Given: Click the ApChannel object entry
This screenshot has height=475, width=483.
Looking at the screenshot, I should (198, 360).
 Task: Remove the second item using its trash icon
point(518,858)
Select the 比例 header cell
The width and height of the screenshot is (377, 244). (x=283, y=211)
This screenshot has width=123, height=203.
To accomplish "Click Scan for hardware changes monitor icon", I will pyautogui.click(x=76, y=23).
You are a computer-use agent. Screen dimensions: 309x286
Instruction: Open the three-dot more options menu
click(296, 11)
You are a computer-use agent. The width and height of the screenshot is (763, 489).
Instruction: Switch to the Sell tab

- [Task to complete]: Starting at the line that contains "This screenshot has width=123, height=203.", repeat each line exactly through the last one in the listing. Include both of those lines and nothing more.

- [Response to this task]:
This screenshot has width=123, height=203.
To accomplish "Click Scan for hardware changes monitor icon", I will pyautogui.click(x=76, y=23).
You are a computer-use agent. Screen dimensions: 309x286
Instruction: Open the three-dot more options menu
click(296, 11)
You are a computer-use agent. The width and height of the screenshot is (763, 489).
Instruction: Switch to the Sell tab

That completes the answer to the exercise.